跟着你有银子,跟着你能吃饱肚子,跟着你有好日子,不然谁愿意跟着你?
吴术可不觉得自己是什么英雄豪杰,振臂一呼,几万几万的人就跟着你去拼命。
谁也不是傻子。
“那就现在出发,早晚都要去赵庄一趟,让人给他们做碗热粥,不能饿着肚子上路。”
陈云点点头,转头去吆喝流民了。
吴术终于闲下来,松开紧攥着的匕首。
该死的宋家,若不是陈云赶得及时,此番还不知如何收场,真要以命搏杀,且不说受了伤的吴术打不打的过,反正自此之后只有落草为寇这一条道了。
“唉,还是如今的自己太过弱小,什么玩意都要拼尽全力。操守大人?宋家?哼,咱们等着瞧。”

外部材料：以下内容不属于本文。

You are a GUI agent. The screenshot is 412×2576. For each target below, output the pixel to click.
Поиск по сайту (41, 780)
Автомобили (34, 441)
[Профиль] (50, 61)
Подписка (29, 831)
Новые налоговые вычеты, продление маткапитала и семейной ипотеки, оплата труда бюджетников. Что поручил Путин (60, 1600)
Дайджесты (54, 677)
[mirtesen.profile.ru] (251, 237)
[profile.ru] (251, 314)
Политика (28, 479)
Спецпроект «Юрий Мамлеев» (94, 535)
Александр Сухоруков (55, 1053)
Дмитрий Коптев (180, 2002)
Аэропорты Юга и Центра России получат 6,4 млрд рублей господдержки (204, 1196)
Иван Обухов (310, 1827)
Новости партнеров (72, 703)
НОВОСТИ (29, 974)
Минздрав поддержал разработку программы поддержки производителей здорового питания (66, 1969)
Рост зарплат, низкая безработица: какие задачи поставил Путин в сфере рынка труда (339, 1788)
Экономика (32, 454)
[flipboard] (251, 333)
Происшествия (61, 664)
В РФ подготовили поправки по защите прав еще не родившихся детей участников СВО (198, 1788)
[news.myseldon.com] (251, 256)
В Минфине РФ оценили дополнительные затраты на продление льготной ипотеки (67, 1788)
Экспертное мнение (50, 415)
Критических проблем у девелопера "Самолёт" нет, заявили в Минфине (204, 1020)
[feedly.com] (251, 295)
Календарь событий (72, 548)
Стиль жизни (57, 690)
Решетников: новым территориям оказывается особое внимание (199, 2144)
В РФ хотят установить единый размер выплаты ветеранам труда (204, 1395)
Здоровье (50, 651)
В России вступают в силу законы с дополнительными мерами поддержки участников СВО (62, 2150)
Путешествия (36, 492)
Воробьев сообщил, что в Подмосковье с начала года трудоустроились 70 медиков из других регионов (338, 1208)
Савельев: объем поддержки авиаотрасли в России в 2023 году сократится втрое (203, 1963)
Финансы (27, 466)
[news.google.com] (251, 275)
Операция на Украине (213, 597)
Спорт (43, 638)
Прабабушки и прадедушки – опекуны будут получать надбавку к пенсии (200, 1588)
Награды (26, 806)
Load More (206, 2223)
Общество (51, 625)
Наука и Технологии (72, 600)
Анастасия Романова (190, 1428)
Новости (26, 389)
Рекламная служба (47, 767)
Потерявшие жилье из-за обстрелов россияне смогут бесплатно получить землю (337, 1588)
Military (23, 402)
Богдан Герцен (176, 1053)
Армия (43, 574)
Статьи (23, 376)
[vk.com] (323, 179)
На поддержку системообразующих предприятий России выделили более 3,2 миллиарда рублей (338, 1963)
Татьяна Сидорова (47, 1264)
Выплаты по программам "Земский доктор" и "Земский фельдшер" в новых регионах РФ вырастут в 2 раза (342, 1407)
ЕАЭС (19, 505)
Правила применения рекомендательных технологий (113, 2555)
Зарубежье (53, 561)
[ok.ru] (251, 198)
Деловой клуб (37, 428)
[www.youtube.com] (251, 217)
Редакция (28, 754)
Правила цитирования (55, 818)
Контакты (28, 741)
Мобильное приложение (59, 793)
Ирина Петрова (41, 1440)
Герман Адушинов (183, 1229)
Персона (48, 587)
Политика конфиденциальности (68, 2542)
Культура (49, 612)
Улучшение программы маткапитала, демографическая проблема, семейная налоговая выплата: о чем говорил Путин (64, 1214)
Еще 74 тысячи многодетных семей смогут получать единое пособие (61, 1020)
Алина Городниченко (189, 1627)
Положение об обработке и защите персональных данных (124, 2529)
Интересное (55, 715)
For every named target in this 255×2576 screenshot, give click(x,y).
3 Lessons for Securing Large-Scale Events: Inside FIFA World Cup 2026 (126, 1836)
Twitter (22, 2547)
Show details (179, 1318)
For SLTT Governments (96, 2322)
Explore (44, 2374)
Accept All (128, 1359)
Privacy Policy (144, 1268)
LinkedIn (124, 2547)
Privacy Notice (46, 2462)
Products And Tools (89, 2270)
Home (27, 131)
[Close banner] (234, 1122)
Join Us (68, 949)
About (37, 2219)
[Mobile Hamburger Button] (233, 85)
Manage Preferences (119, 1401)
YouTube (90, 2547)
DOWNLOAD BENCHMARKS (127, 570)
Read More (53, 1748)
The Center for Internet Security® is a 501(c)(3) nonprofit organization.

摇了摇头,把这些烦人的思虑抛到一边。吴术投入到转移流民的事情中。
转移流民说起来简单,做起来却不容易。
之前这么轻松,不过是这些流民见到他们杀鞑子,心里害怕,才乖乖听话。
此时多半缓了过来,而且这个时代官兵可不是什么好玩意儿,说不准就被杀良冒功。
所以缓过来的流民中的不少人,嚷嚷着要走。
毕竟不是谁都是全家遭殃的,最不济的还有亲戚可以投奔。总比在官兵手底下要安稳的多。
吴术看着一个站起来的流民代表。
这人是个中年男子,姓陈,叫陈顺山。锦州人士。
“多谢大人救命之恩,小人原是从锦州来这里经商的,不幸遭了鞑子。此次多赖大人勇猛,打杀了那些可恨的鞑子,救我等于水火之中。”
吴术淡淡看着他。
“你们都要走?”
陈顺山额头冒汗,却不得不硬着头皮上了。
“大人明见,小人确有亲戚在这靖安堡之中。此次得救,小人必定铭记于心,回去后为大人立长生牌,日夜供奉。”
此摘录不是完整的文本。